Tools and techniques
This section summarizes some of the most helpful and widely-used tools and techniques for IWR. It is by no means comprehensive. For more information and guidance see the School of Data Handbook, the Data Journalism Handbook and the Verification Handbook for Investigative Reporting. Justin Nordine’s OSINT Framework lists and categorizes all the free (or almost free) tools available. Friedrich Lindenberg and Paul Myers also provide helpful links and explainers on IWR.
Documenting and storing web pages
If in the course of your research you find important information on a web page, it is important to make a copy of that information to protect it from being lost or changed. Online resources often get lost due to website updates (where website owners don’t take care to properly redirect old URLs); sometimes organisations will change or remove sensitive information without notice if it is attracting unwanted attention; or the page may change due to simple tweaks of its content and structure. Storing a history of changes of a web page also lets researchers show intent for obfuscation or deflection, or to avoid detection of sensitive information.
If you want to store a web page offline, the simplest thing to do would be to save a copy of the page on your hard drive (usually by right-clicking a web page and selecting “Save as”). However, the page will be saved in HTML format, which makes it difficult to read or use offline.
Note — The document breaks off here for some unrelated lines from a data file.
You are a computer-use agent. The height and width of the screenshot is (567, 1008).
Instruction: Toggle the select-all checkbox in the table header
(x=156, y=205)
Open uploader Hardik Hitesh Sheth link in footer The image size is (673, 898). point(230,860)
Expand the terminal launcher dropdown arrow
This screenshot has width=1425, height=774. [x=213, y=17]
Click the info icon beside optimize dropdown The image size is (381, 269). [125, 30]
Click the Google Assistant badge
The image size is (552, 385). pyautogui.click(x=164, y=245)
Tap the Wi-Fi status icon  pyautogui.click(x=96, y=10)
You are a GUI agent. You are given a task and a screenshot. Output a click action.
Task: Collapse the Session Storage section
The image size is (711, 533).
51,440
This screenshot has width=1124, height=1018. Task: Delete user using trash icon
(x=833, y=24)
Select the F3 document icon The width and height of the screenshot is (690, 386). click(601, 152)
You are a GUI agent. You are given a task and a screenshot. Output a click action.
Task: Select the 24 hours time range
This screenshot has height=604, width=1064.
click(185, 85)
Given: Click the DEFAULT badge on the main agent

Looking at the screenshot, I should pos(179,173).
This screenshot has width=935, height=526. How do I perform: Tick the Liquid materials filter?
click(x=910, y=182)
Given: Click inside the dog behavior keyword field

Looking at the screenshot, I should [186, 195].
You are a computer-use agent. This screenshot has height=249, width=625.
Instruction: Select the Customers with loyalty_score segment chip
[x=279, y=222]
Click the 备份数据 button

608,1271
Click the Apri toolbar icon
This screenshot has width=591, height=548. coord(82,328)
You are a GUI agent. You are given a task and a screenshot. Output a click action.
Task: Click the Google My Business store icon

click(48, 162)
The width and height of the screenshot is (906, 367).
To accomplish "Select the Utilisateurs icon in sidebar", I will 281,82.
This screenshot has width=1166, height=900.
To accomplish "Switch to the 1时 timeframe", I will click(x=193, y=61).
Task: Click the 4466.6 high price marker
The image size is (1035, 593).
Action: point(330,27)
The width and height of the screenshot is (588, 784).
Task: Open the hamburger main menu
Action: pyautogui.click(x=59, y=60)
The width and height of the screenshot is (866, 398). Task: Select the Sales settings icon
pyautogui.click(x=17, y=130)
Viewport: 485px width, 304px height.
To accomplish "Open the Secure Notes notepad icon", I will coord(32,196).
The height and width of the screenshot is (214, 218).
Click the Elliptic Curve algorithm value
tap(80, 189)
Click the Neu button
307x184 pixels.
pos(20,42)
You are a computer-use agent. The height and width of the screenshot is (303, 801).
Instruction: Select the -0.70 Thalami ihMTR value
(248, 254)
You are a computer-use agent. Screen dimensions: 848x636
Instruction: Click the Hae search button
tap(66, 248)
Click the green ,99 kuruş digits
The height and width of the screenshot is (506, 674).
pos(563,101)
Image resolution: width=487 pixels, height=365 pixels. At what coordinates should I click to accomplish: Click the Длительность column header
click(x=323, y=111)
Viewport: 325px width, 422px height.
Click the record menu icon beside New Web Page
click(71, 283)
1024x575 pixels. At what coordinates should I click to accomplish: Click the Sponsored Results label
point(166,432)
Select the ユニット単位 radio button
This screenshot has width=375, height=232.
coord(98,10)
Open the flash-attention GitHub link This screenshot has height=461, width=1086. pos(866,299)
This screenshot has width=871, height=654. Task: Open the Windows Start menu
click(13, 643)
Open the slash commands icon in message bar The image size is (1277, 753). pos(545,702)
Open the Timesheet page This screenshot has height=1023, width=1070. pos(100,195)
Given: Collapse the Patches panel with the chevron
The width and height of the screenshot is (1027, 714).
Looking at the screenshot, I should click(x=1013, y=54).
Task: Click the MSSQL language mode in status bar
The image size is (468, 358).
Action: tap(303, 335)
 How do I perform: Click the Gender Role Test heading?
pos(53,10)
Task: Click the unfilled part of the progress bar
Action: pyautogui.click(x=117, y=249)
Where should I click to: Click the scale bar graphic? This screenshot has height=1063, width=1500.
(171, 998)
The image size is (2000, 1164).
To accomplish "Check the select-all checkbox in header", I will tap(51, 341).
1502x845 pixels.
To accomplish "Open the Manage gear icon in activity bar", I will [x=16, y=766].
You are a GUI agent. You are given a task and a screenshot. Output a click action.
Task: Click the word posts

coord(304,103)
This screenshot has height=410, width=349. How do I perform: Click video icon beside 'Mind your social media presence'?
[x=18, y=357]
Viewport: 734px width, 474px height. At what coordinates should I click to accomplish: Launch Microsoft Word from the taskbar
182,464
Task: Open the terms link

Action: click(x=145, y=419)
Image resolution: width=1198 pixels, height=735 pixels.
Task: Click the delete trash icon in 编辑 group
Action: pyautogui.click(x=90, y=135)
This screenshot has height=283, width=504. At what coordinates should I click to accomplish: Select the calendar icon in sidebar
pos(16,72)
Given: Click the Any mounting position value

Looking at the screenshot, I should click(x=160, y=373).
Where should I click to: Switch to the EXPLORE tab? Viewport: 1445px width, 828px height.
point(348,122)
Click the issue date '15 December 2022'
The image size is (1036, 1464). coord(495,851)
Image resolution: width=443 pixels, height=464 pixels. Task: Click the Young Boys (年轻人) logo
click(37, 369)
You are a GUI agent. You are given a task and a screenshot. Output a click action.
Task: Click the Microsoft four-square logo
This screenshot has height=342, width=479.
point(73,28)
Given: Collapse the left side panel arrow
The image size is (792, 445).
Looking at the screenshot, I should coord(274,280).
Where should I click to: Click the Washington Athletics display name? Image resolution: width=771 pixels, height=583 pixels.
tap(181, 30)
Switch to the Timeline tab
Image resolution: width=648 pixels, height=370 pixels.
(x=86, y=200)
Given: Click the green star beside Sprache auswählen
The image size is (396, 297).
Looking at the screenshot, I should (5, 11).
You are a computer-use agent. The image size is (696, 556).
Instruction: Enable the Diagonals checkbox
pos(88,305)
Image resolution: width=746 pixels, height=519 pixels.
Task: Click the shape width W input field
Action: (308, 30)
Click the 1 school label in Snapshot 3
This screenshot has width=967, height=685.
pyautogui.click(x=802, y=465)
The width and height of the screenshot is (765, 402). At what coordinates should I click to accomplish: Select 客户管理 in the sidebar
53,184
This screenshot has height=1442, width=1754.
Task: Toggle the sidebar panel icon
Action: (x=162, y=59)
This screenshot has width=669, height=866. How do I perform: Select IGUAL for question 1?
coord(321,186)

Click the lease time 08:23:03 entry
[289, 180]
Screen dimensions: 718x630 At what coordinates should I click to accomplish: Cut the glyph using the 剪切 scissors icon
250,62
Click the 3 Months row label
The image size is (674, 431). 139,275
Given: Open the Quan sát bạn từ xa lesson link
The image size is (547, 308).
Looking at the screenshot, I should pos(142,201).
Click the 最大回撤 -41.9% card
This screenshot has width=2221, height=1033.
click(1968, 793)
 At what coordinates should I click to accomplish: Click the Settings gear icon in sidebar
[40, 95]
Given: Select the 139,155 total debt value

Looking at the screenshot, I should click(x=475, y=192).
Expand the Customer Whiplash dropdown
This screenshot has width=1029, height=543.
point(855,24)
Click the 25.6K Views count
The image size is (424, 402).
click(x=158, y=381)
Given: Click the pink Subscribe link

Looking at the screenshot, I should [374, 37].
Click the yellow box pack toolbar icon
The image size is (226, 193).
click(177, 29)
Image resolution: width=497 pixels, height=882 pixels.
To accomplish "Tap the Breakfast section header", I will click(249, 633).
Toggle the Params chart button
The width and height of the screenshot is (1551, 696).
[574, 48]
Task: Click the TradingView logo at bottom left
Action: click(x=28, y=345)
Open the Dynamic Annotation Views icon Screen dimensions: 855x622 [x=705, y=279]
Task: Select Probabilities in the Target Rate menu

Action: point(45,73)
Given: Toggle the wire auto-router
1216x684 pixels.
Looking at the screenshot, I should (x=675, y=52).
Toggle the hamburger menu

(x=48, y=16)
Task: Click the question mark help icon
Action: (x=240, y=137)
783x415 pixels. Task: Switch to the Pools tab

Another option would be to save the page as a PDF file, or take a screen capture. This will be easier to read and share offline. However, it also means that any interactive elements of the page or links to other pages will be lost. Furthermore, for the reasons listed above, pages frequently change or disappear and an offline copy may therefore quickly become outdated.
There are some of the tools that instead let you store copies of pages online, or access large archives of old versions of web pages.
Internet Archive: Wayback Machine. The Internet Archive uses web crawlers to continually scan and save web pages, and archives them. Their Wayback Machine tool allows you to enter the URL of a page and view the past copies of that web page, even if it no longer exists. There are several similar web archives that you can also try. Cost: free (non profit)
Archive.is. Archive.is allows you to permanently archive a web page online. You simply enter the URL and Archive.is saves a copy of the page in its current form (rather than as a PDF or HTML file) and provides a permalink to the copy. Cost: free (privately funded)
Wget. For those comfortable with using command line programs, the Wget utility can download web pages, files and images recursively - this means you can use Wget to download an entire website with all the pages and files it links to. Chelsea Manning, for example, used Wget to download the files passed on to Wikileaks. Cost: free (open source)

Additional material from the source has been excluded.